When I see a picture like the one of the old Pan, it’s often part of an article where the new owner states, “Yeah, I’m gonna leave it just like it is.” Now you can say, “They’re only original once,” or “It’s theirs to do with as they please,” and that’s true, but I can’t help thinking that those old soldiers deserve better. To me, it’s like the prince finding Cinderella and leaving her in her soot-stained rags. Leaving it original is fine, but wash the chicken poop off of it, gunk the petrified oil, saddle soap the seat, and at least give it a little infusion of the dignity it once had!
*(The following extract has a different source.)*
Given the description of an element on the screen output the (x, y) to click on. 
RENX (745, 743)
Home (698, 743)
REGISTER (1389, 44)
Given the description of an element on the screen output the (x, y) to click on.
About 20 years or so ago, I came into possession of a “barn find.” Well, it was actually a pump house find, but it was next to a barn… It was a 1974 Shovelhead, and there wasn’t an inch or a part that wasn’t either rusty or corroded. It was partially torn apart, but the engine was still in the frame, along with the transmission, and the rest of the parts were scattered around next to it. Being short of funds after the initial $1,500 I paid for the derelict, I just stuck it back together and rode the hell out of it for a year. When my parts fund was built up again, I tore it down and started building it as a fairly stock FXE, with custom paint and some chrome goodies, with the intention of giving it to my wife. The rusty stuff went into the swap meet pile, and the build began with her color choice, which, naturally, was red. About halfway through the build, my wife was tragically killed when a red light runner hit her on her way to work. To maintain a tentative grip on reality, I obsessed on the build, spending countless hours getting all the details just right. In the meantime, I bought a new 2003 Softail Standard, which I still have, to keep me in the wind. When the old Shovel was finished, I entered it in Arlen Ness’ show, and won a first place in the Shovelhead class. Yeah, it was pretty, but I seldom rode it, and when I met and married Reggie, the Shovel just sat under its cover in the shop.
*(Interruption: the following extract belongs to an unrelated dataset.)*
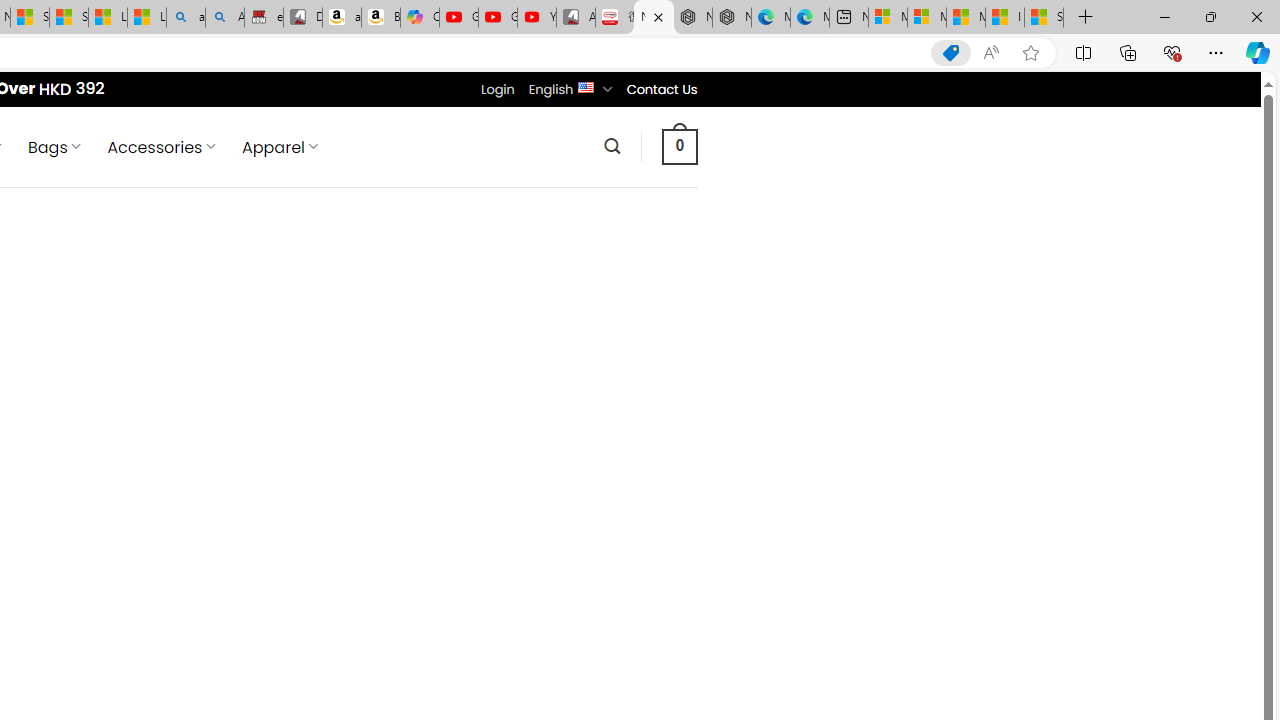
Amazon Echo Dot PNG - Search Images (225, 17)
Copilot (419, 17)
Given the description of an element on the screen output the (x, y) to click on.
In 2011, Reggie said, “You need to do something with the old Shovelhead. Either ride it, or sell it. It’s become a shrine, and it’s not good for it to just sit all the time.” Admitting that she was right, I started its second transformation into the custom chopper I’d wanted since I was a kid. Into a rigid frame the engine and trans went, along with the 60-spoke wheels, and a new chrome springer front end, Sporty tank, and a lot of handmade parts were thrown into the mix. The morning after I finished the build in 2012, we stuck it in the back of the pickup and headed for the Sacramento Easyriders Show. It had to sit there for three days, so riding it up was out of the question. When the show was over, I was proud to have won second place in the Old School Chopper class against bikes costing far more than mine. (In the same show, Reggie’s pink trike won People’s Choice, Best of Show!)
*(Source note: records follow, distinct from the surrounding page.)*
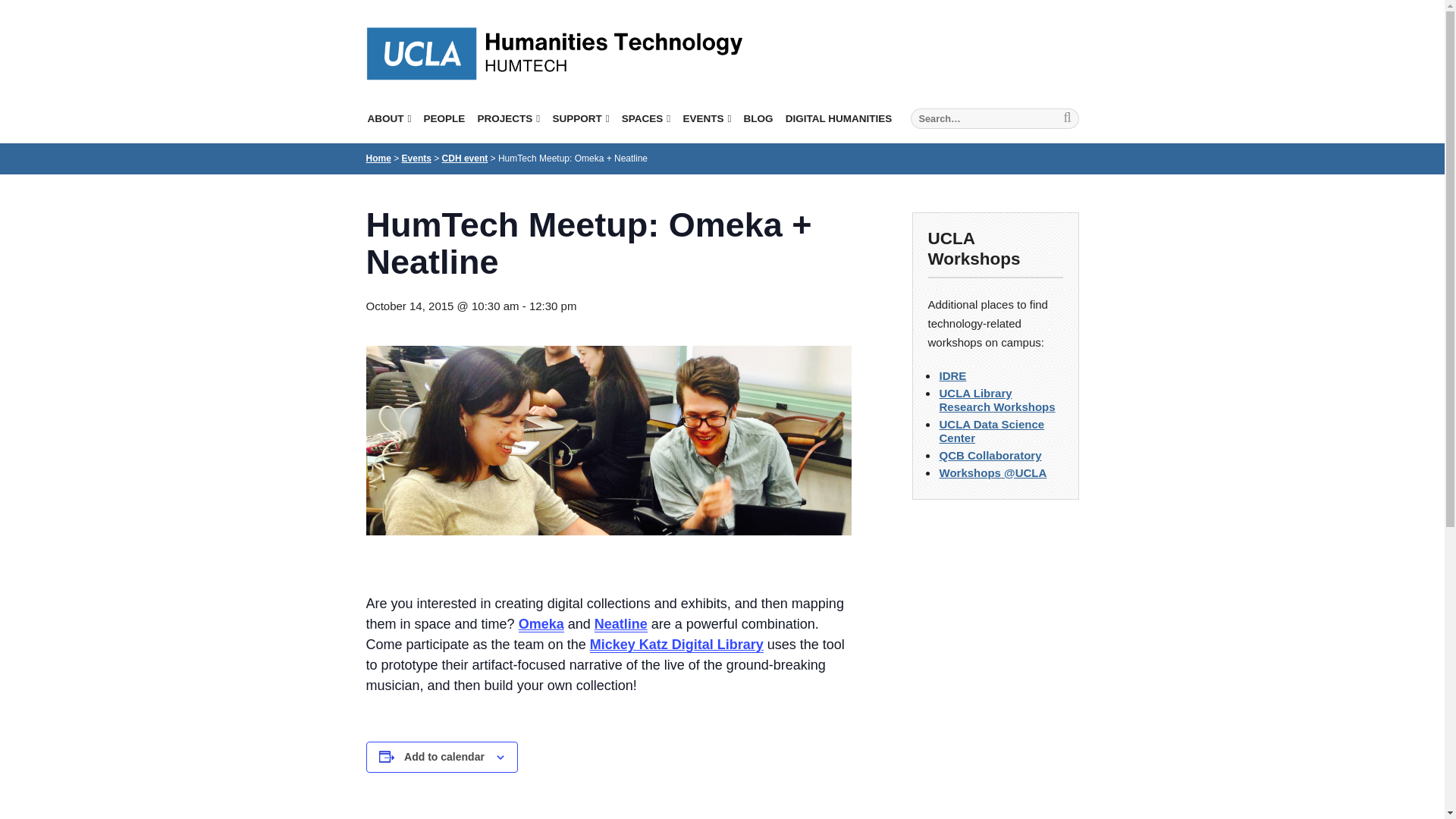
Neatline (620, 624)
EVENTS (706, 118)
PEOPLE (444, 118)
SUPPORT (579, 118)
DIGITAL HUMANITIES (839, 118)
Search for: (994, 118)
Omeka (541, 624)
Events (415, 158)
Home (377, 158)
SPACES (645, 118)
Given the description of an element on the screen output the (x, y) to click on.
I rode the hell out of my once-a-barn-find Shovel, until my back got so bad I couldn’t take riding a rigid frame anymore, and after almost 20 years with it being part of my life, I reluctantly sold it, and it now has a good home in Las Vegas.

I know there’s a big difference in the value of that rusty, greasy, chicken poop-covered Panhead and my old Shovel, but if I’d found a Panhead instead, I would have done the same thing. It’s just the way I am. I’ve tried to give every bike I’ve owned (and there has been over 50) the care they deserve, and along the way, I’ve probably destroyed thousands of dollars’ worth of “patina,” and originality, but I’m not a damn bit sorry, and would do the same thing again.

Reggie and I want to wish everyone a happy and healthy New Year, and we’ll see you on the road!